>> Start SUPPLIED MATERIAL

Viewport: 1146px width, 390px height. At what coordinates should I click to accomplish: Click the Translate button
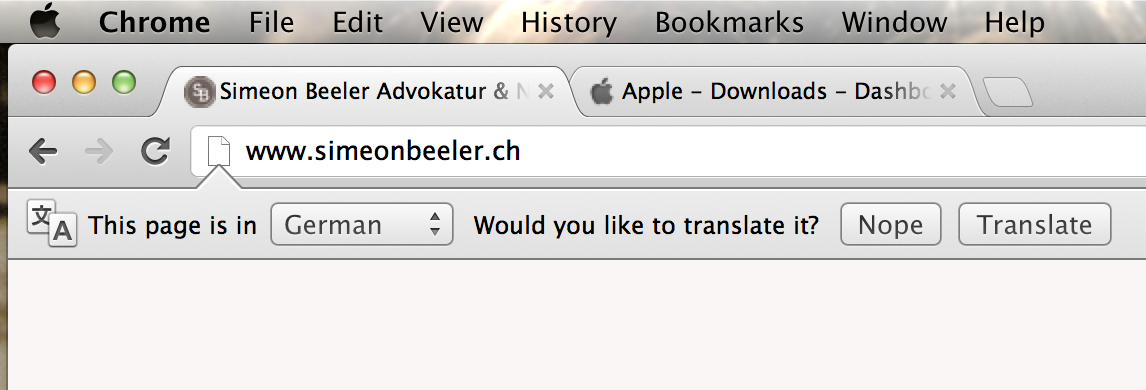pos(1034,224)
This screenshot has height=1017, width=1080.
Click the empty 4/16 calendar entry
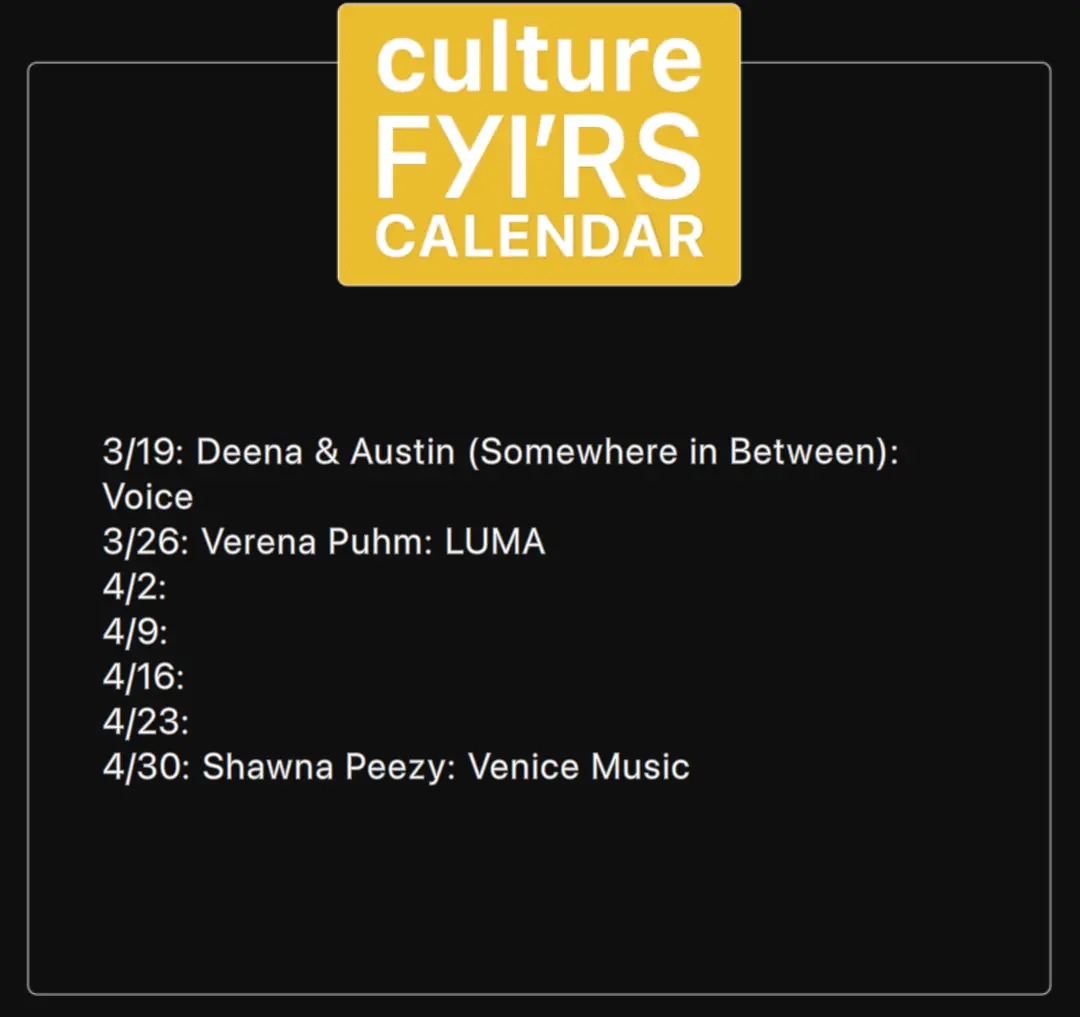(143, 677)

>> End SUPPLIED MATERIAL
>> Start SUPPLIED MATERIAL

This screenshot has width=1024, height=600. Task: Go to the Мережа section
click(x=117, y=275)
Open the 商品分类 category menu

>> End SUPPLIED MATERIAL
>> Start SUPPLIED MATERIAL

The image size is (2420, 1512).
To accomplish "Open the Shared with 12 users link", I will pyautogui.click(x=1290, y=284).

>> End SUPPLIED MATERIAL

▸ GIVEN REQUEST: Output, as a numbered list with blank lines omitted, the lines starting at the one containing "The image size is (2420, 1512)." and ending at the one containing "will pyautogui.click(x=1290, y=284).", both included.

▸ RIGHT ANSWER:
1. The image size is (2420, 1512).
2. To accomplish "Open the Shared with 12 users link", I will pyautogui.click(x=1290, y=284).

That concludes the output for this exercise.